In applicazione dei principi che precedono, ritenuto che il sindaco del Comune di Roma si è costituito previa determinazione del dirigente dell'Unità organizzativa tributi n. 244 del 10 dicembre 2001, in conformità alla previsione di cui all'art. 34 comma 4 dello statuto approvato con deliberazione n. 122 del 17 luglio 2000, prodotto in giudizio, ed al regolamento di organizzazione per l'esercizio dell'azione di promovimento del giudizio, resistenza alle liti, conciliazione e transazione, approvato con deliberazione n. 182 del 27 gennaio 2001, anch' esso prodotto in giudizio, il quale specifica le modalità di intervento dei dirigenti responsabili delle unità organizzative competenti ai fini della proposizione o della resistenza alle liti, va affermata l'ammissibilità del ricorso, da esaminare quindi nel merito.
Deve essere pertanto disposta la trasmissione degli atti alla sezione tributaria per l'esame dei motivi di ricorso.

P.Q.M

La Corte di Cassazione, a sezioni unite, dichiara ammissibile il ricorso. Rimette gli atti alla sezione tributaria per l'esame dei relativi motivi.
Così deciso in Roma nella camera di consiglio delle sezioni unite civili il 5 maggio 2005.
DEPOSITATA IN CANCELLERIA IL 16 GIU. 2005

Costituzione della Repubblica art. 114
Costituzione della Repubblica art. 117
Costituzione della Repubblica art. 128
Disposizioni sulla legge in generale (Preleggi) art. 1
Codice Procedura Civile art. 75
Codice Procedura Civile art. 82
Codice Procedura Civile art. 83
Codice Procedura Civile art. 113
LS 4 febbraio 1915 n. 148 art. 131 R.D.
LS 4 febbraio 1915 n. 148 art. 140 R.D.
LS 4 febbraio 1915 n. 148 art. 151 R.D.
LS 8 giugno 1990 n. 142 art. 35 L.
LS 8 giugno 1990 n. 142 art. 36 L.
LS 8 giugno 1990 n. 142 L.
LS 25 marzo 1993 n. 81 L.
LS 18 agosto 2000 n. 267 art. 1 D.LG.
LS 18 agosto 2000 n. 267 art. 6 D.LG.
LS 18 agosto 2000 n. 267 art. 7 D.LG.
LS 18 agosto 2000 n. 267 art. 48 D.LG.
LS 18 agosto 2000 n. 267 art. 50 D.LG.
LS 18 agosto 2000 n. 267 art. 88 D.LG.
LS 18 agosto 2000 n. 267 art. 97 D.LG.
LS 18 agosto 2000 n. 267 D.LG.
LS 18 agosto 2000 n. 267 art. 107 D.LG.
LS 18 agosto 2000 n. 267 art. 108 D.LG.
LS 30 marzo 2001 n. 165 art. 16 D.LG.
LS 30 marzo 2001 n. 165 art. 27 D.LG.
LS 18 ottobre 2001 n. 3 L.COST.
LS 5 giugno 2003 n. 131 art. 4 L.
LS 5 giugno 2003 n. 131 L.
LS 31 marzo 2005 n. 44 art. 3 D.L.
LS 31 marzo 2005 n. 44 art. 3 bis D.L.
LS 31 maggio 2005 n. 88 L.



>> Note: <<

- Non si rinvengono precedenti in termini.

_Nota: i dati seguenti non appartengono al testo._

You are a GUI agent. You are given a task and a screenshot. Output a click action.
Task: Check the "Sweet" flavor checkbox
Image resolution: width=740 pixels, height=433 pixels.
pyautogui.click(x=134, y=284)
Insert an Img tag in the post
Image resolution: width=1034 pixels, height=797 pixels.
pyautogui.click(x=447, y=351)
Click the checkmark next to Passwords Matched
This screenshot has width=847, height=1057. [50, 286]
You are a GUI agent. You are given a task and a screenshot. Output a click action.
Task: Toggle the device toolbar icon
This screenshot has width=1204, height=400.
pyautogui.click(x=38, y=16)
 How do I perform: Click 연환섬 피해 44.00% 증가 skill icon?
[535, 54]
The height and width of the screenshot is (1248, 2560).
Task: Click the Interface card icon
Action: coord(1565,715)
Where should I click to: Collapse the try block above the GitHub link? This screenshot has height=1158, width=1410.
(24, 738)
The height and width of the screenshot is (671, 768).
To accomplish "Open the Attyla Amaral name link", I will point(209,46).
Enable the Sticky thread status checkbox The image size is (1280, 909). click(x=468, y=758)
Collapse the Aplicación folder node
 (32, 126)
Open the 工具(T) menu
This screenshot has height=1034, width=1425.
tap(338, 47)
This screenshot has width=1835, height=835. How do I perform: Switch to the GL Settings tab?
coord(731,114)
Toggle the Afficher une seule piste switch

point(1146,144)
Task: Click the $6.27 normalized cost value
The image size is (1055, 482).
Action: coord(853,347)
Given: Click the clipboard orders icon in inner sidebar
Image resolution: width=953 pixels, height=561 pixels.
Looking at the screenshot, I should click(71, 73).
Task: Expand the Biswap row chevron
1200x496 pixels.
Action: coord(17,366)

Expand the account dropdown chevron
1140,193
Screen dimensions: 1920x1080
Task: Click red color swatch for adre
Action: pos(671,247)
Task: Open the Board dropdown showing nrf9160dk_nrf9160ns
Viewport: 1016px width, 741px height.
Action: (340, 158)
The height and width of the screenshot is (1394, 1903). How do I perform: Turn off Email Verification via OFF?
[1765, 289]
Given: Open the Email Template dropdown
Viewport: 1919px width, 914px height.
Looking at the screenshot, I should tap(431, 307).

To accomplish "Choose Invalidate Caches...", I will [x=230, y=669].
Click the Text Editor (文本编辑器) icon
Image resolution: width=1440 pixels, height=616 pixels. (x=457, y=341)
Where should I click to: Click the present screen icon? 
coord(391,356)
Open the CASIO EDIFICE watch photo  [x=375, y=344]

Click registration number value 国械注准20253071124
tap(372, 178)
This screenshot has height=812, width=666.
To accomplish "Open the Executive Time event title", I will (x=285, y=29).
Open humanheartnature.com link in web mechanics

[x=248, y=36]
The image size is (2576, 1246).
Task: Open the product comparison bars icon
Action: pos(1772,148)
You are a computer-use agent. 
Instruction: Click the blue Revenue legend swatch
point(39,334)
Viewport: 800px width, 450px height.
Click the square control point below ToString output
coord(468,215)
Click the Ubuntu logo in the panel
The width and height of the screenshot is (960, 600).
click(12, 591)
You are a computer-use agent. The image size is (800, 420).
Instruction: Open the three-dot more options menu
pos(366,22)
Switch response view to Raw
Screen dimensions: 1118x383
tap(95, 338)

- Non si rinvengono precedenti in termini.


- Nel nuovo quadro delle autonomie locali, ai fini della rappresentanza in giudizio del Comune l'autorizzazione alla lite da parte della giunta comunale non costituisce più, in linea generale, atto necessario ai fini della proposizione o della resistenza all'azione, salva restando la possibilità per lo statuto comunale - competente a stabilire i modi di esercizio della rappresentanza legale dell'ente, anche in giudizio (ex art. 6, comma 2, del testo unico delle leggi sull'ordinamento delle autonomie locali, approvato con il d.lg. 18 agosto 2000 n. 267) - di prevedere l'autorizzazione della giunta, ovvero di richiedere una preventiva determinazione del competente dirigente (ovvero, ancora, di postulare l'uno o l'altro intervento in relazione alla natura o all'oggetto della controversia). Ove l'autonomia statutaria si sia così indirizzata, l'autorizzazione giuntale o la determinazione dirigenziale devono essere considerati atti necessari, per espressa scelta statutaria, ai fini della legittimazione processuale dell'organo titolare della rappresentanza. In senso contrario si era espressa Cass. 28 luglio 2004 n. 14220.